MetLife, the largest life insurance company in the United States, has put its banking operations up for sale to avoid the “too big to fail” regulatory scrutiny that analysts have said was likely.

MetLife said Thursday it may sell MetLife Bank’s depository business, which includes savings and money market accounts. The company said it will still write home mortgages; life insurers tend to like mortgages as part of a diversified investment portfolio.

MetLife has hired Deutsche Bank, which ran the recent sale process for larger online bank ING Direct USA, to handle the sale. One industry source said many of the companies that lost out on ING Direct may look at MetLife Bank, among them Ally Financial and CIT Group.

Ally and CIT declined to comment.

One difference in this deal, a second industry source said, is that many of MetLife Bank’s customers are also customers of the life insurance business, raising questions about whether they would keep their deposits with the bank in the event it was sold.

As of June 30 MetLife was the seventh-largest bank holding company in the United States by total assets, according to the Federal Reserve. The bank itself is, however, usually ranked outside the top 50 by deposits and generated just 2 percent of the company’s operating earnings in the first quarter.

“We do not believe it is appropriate for the overwhelming majority of our business to be governed by regulations written for banking institutions,” MetLife Chief Executive Steve Kandarian said in a statement, adding it was “imperative that MetLife be able to operate on a level playing field.”

LEVEL FIELD

That notion of “level playing field” has been central to the global insurance industry’s argument against the regulation of insurers as too big to fail.
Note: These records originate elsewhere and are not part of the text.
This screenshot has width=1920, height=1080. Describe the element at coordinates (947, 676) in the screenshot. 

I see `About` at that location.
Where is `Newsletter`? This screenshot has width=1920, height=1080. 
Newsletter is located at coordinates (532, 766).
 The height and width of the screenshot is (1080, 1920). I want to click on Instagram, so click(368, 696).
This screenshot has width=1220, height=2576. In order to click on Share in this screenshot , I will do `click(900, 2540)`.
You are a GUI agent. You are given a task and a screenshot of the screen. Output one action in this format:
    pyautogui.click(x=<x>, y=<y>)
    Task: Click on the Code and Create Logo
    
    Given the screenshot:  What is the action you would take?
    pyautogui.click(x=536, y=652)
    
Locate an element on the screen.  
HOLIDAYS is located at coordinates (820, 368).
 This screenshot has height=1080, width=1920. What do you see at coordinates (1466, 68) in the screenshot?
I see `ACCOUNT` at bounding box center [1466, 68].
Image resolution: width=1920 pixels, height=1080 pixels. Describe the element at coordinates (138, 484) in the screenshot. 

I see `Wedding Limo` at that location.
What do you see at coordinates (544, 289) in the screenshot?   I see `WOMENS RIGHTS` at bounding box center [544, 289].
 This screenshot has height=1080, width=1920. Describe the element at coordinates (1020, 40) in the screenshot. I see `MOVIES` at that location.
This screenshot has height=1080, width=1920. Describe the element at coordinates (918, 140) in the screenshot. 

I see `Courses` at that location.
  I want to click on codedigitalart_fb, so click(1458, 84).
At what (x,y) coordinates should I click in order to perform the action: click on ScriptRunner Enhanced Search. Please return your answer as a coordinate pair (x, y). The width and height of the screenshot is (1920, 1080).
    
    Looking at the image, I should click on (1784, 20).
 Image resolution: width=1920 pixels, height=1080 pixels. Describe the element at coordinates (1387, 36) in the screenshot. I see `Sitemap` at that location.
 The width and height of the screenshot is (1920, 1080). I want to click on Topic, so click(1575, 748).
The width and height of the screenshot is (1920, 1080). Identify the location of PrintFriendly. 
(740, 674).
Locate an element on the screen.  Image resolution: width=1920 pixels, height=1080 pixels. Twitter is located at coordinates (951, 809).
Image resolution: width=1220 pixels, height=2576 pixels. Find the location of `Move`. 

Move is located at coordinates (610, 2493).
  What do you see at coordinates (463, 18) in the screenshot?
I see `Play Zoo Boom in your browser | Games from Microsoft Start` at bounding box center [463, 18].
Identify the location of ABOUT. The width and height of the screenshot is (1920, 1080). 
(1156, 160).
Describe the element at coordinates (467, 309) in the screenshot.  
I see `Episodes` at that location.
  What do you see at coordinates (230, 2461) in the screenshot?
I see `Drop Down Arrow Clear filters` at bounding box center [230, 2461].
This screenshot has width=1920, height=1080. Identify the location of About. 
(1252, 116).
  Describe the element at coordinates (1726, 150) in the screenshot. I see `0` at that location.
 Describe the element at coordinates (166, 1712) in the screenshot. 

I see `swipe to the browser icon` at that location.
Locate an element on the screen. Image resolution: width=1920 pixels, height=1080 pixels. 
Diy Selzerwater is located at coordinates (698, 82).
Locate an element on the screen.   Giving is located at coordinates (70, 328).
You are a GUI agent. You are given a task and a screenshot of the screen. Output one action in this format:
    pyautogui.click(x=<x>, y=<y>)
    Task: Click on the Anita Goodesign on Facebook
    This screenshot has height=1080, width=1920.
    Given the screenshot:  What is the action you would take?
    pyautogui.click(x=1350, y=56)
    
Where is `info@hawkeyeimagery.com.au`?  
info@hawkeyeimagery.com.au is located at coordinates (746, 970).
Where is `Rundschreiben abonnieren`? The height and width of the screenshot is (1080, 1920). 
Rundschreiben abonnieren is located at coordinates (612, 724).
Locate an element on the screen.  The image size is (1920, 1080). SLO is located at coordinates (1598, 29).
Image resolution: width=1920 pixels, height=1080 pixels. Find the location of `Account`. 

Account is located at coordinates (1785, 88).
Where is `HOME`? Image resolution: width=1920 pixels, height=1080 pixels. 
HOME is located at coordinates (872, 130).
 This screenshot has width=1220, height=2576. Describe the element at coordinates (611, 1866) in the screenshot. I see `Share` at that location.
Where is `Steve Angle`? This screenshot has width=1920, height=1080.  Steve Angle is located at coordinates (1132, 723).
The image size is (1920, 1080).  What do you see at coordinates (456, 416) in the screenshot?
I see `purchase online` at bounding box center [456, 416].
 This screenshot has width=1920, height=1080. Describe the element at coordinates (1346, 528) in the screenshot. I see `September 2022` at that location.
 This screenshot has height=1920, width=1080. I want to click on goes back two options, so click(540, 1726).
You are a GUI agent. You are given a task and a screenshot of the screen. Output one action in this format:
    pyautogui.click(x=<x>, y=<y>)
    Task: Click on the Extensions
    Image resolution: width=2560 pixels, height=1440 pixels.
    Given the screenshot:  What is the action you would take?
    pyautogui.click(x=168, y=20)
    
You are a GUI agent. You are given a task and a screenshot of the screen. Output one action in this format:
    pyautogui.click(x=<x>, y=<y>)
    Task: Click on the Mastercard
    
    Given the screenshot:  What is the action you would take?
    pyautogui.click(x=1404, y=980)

The argument goes that any such regulated insurer would have higher capital requirements and tighter risk controls than its peers, forcing it to underwrite less business and be more conservative in its decision-making than competitors.

“While it remains uncertain to what extent the new financial reform regulation will impact the large life insurers, we believe the sale of (MetLife’s) bank would help it avoid stricter capital standards,” Standard & Poor’s insurance equity analyst Bret Howlett said in a note.

FBR Capital Markets said MetLife may be regulated as too big to fail even with the bank sale, but potentially under a different set of standards for non-bank entities that would be more favorable to shareholders.

U.S. regulators are finalizing criteria for which banks should be named as “systemically important financial institutions,” or SIFIs. It is unclear when regulators will actually designate the companies, but it could be later this year.

A SIFI designation comes with tough regulation from the Federal Reserve that will restrain profits, because of stricter capital and leverage requirements.

The companies will also have to submit “living wills” to regulators. These documents will have to be continually updated and offer a blueprint for how the government can quickly and orderly dismantle the companies if they start to fail.

The insurance industry has voting representation on the systemic risk council, known as the Financial Stability Oversight Council, in charge of picking SIFIs.

Because of the bank, analysts have widely expected MetLife to be one of the insurers tagged as a SIFI. Other insurers, like Allstate, have sold or explored selling their banks to get out of such oversight.

MetLife closed up 2.8 percent at $42.04 on the New York Stock Exchange on Thursday.